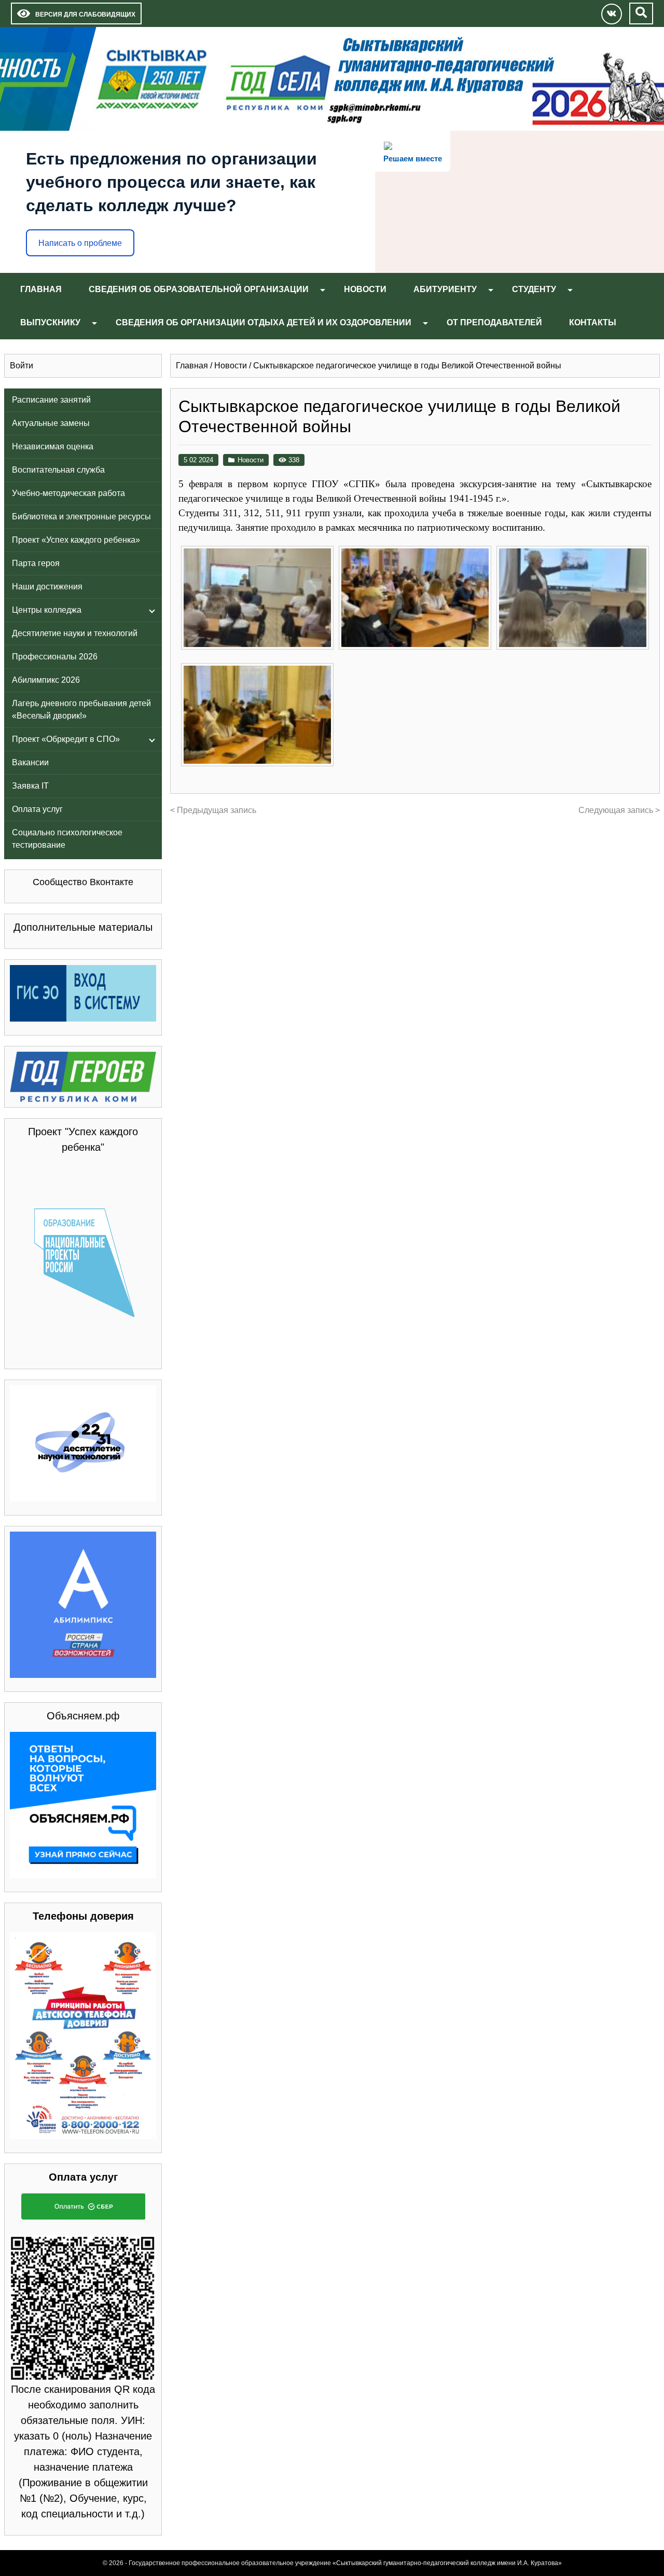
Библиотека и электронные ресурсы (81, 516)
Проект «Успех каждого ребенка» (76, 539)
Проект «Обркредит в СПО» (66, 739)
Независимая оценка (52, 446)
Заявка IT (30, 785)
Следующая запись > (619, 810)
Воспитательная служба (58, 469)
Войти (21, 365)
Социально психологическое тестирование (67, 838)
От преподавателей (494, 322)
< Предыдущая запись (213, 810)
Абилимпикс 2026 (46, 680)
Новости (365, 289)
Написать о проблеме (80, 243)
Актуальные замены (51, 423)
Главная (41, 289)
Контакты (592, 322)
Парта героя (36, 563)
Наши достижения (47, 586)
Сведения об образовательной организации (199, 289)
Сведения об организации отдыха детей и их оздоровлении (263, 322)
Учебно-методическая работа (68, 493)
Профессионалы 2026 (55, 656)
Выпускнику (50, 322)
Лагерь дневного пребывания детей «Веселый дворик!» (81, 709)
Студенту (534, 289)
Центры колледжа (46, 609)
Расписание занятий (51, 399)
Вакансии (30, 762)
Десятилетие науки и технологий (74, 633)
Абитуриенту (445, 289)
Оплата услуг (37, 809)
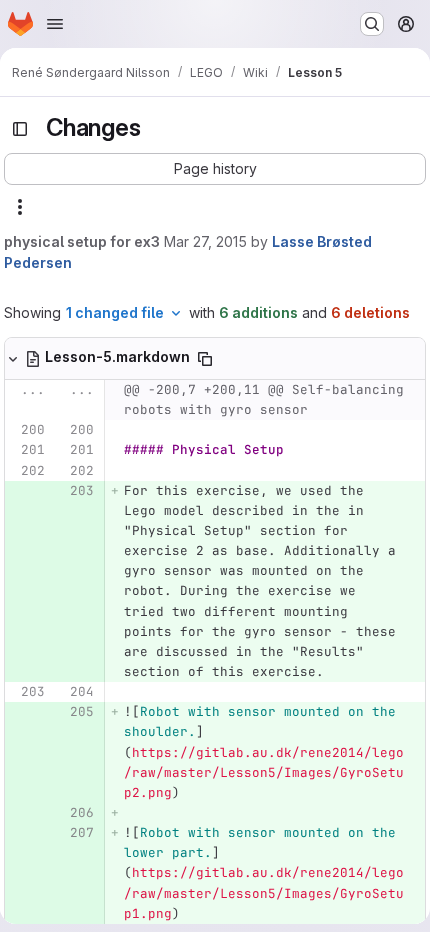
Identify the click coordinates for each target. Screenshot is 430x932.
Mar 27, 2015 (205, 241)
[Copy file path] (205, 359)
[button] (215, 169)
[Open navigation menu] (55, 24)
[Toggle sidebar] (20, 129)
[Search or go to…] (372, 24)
+===+
Assignment:
With the pictures omitted, repeat the full set of records above exactly.

Response below:
Библиотека и электронные ресурсы (81, 516)
Проект «Успех каждого ребенка» (76, 539)
Проект «Обркредит в СПО» (66, 739)
Независимая оценка (52, 446)
Заявка IT (30, 785)
Следующая запись > (619, 810)
Воспитательная служба (58, 469)
Войти (21, 365)
Социально психологическое тестирование (67, 838)
От преподавателей (494, 322)
< Предыдущая запись (213, 810)
Абилимпикс 2026 (46, 680)
Новости (365, 289)
Написать о проблеме (80, 243)
Актуальные замены (51, 423)
Главная (41, 289)
Контакты (592, 322)
Парта героя (36, 563)
Наши достижения (47, 586)
Сведения об образовательной организации (199, 289)
Сведения об организации отдыха детей и их оздоровлении (263, 322)
Учебно-методическая работа (68, 493)
Профессионалы 2026 (55, 656)
Выпускнику (50, 322)
Лагерь дневного пребывания детей «Веселый дворик!» (81, 709)
Студенту (534, 289)
Центры колледжа (46, 609)
Расписание занятий (51, 399)
Вакансии (30, 762)
Десятилетие науки и технологий (74, 633)
Абитуриенту (445, 289)
Оплата услуг (37, 809)
Identify the click coordinates for each target. Screenshot is 430x932.
Mar 27, 2015 (205, 241)
[Copy file path] (205, 359)
[button] (215, 169)
[Open navigation menu] (55, 24)
[Toggle sidebar] (20, 129)
[Search or go to…] (372, 24)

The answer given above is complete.